Não posso dizer que tenha sentido. Sinceramente, nunca liguei muito a esse tipo de opiniões. Também as pessoas com quem me dou não são pessoas de julgar quem quer que seja, por aquilo que fazem ou gostam. Muito menos uma pessoa como eu, que sempre tratei muito bem os meus amigos. Sou muito pouco problemático e também não disse a ninguém. Nunca foi uma coisa que anunciei.
Tinhas vergonha?
Não é vergonha, mas tinha a consciência de que não era excecional. Era novo. Tinha aspetos em que podia melhorar. O concurso “Dá voz à letra” despoletou a minha sede de começar a mostrar. Estava rodeado de miúdos com gostos parecidos aos meus e com intelectuais. A querida Maria Helena, vice-presidente do Programa de Línguas da Gulbenkian. O Carlos Pimenta, o encenador. A Maria Helena, jornalista do Público. Para concorrer, tinha de gravar um vídeo a dizer um poema. O primeiro pensamento foi “vamos para o Cais do Sodré gravar o poema ‘Retratos da cidade branca’ do Napoleão Mira, pai do Sam The Kid”. Publiquei esse vídeo no Youtube e, passados dois ou três anos, o Napoleão partilha-o no Facebook. Começámos aí uma relação, por causa do Got Talent, por ter levado outro poema dele.

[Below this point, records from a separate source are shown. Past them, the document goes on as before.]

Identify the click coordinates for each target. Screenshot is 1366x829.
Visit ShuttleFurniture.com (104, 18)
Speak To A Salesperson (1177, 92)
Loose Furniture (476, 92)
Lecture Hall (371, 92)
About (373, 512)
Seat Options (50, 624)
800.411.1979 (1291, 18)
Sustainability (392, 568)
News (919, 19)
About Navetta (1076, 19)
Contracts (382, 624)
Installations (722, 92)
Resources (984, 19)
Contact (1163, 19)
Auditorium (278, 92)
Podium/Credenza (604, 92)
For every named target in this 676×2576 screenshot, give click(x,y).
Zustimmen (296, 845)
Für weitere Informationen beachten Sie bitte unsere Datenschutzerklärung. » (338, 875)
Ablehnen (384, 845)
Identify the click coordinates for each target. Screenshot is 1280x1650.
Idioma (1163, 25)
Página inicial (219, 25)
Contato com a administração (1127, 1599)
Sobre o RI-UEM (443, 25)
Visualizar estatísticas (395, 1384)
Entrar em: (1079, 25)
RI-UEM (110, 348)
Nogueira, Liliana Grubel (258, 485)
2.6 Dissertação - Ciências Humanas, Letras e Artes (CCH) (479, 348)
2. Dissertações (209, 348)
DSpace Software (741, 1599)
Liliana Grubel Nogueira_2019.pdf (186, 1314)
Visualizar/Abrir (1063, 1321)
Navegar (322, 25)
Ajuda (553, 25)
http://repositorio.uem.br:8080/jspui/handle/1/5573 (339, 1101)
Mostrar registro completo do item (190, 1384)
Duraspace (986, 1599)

“A televisão é um mundo demasiado duro”
O Got Talent serviu para cresceres e perceberes o que tinhas de melhorar?
[Pensativo] Acho que não. O Got Talent foi um bom momento para entender que a televisão é um mundo demasiado duro para a pessoa inocente que era, porque fui ‘comido’ 100%. Aprendi a não me vergar perante outras pessoas e vontades que não as minhas. Nesse sentido, foi uma boa aprendizagem, mas não me trouxe nada de espetacular. Consegui dois ou três trabalhos. O concurso trouxe-me uma amizade mais alicerçada com o Napoleão. Consegui chamar a atenção um pouco do panorama do Hip Hop do Sam, do Sir Scratch, do Maze. Pessoal com quem um dia gostava de vir a trabalhar.Qual foi o momento em que percebeste que querias aproximar as pessoas, sobretudo os jovens, da poesia?
A minha intenção era trazer uma arte que, não estando perdida, não sinto que esteja a ter a relevância merecida. Sabia que tinha capacidades para trazer algo novo. Em janeiro, começo o Poeta da Cidade com vídeos amadores. Só há coisa de quatro anos, comecei a tentar vários formatos. Comecei no Youtube, mas percebi que era muito duro. Depois, comecei a trabalhar o Instagram e percebi: “Aqui é mais fácil.”
Que utilidade tem a poesia para os jovens do século XXI?
Na poesia equiparada aos grandes romances, aquilo que leva um grande clássico de 400 a 500 páginas leva a um poeta dois ou três poemas. A poesia pode ser vista como mais digerível ao nível da compreensão, pelo tamanho e pela forma. Digo isto, mas existem poucas pessoas a ler poesia.
Tens 24 anos. Tens ainda a noção de como os programas educativos de Português institucionalizam as obras poéticas, em vez de dar liberdade para que os alunos apreciem a sua beleza, como já disseste em outras entrevistas. O facto de ligares a música à poesia, como no “meDita”, tenta desconstruir essa institucionalização poética?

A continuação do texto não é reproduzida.